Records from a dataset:
|---|

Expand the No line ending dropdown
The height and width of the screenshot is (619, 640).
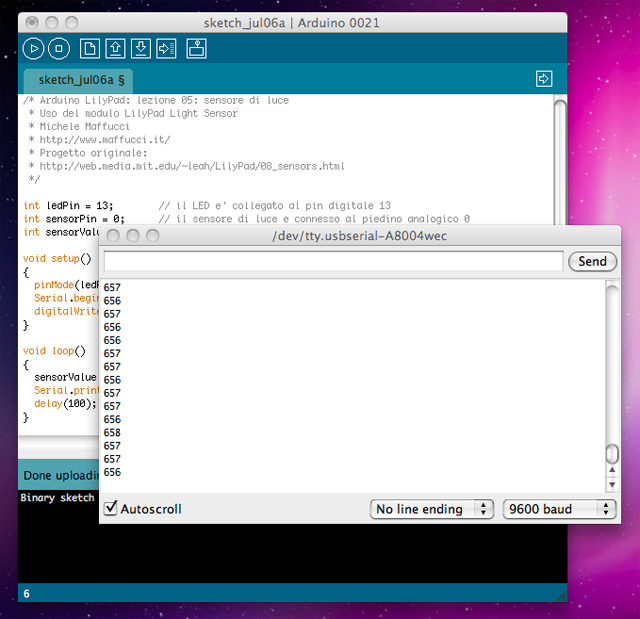point(432,509)
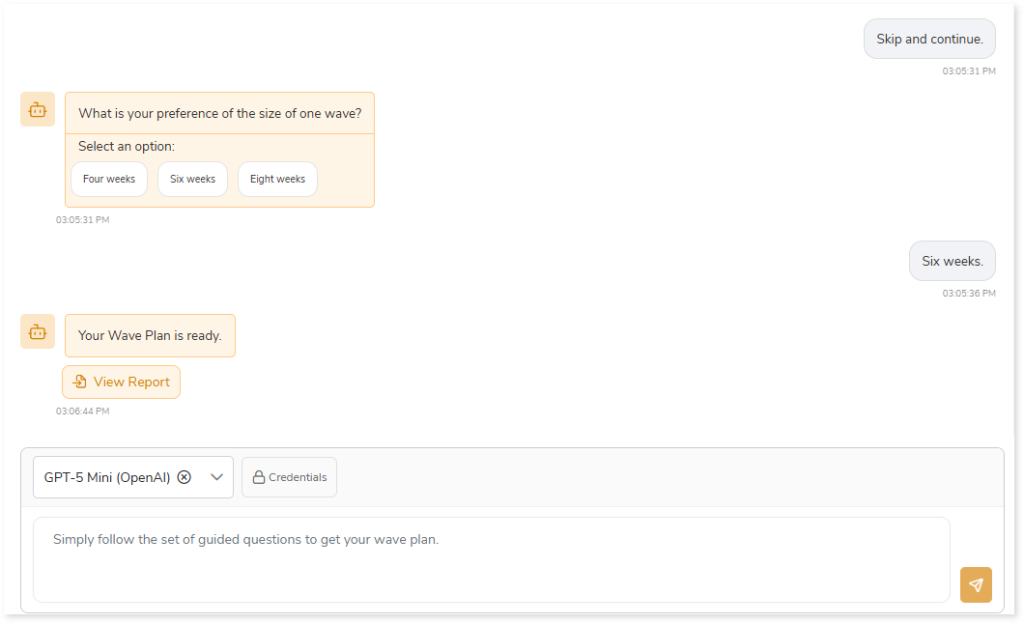Viewport: 1024px width, 624px height.
Task: Open the View Report button
Action: point(121,382)
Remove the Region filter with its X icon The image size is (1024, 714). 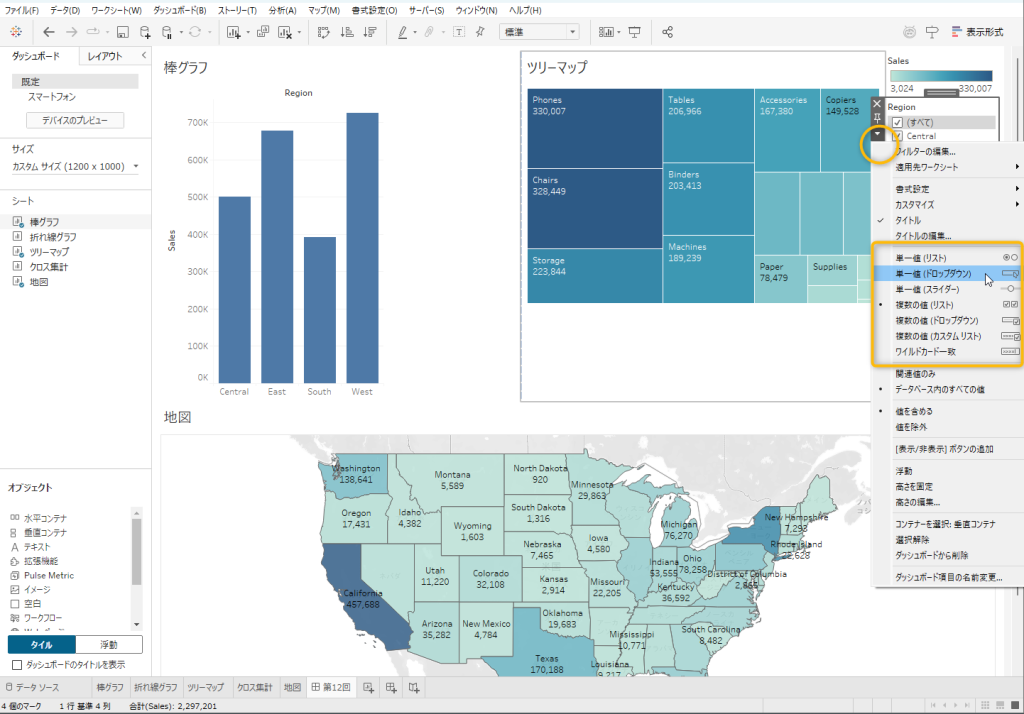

|---|

* **TASK INSTRUCTIONS**
A verbatim copy of all the records, minus the pictures, is the expected answer.

* **RESULT OF THIS EXERCISE**
Expand the No line ending dropdown
The height and width of the screenshot is (619, 640).
point(432,509)
Viewport: 1024px width, 624px height.
Task: Open the View Report button
Action: point(121,382)
Remove the Region filter with its X icon The image size is (1024, 714). 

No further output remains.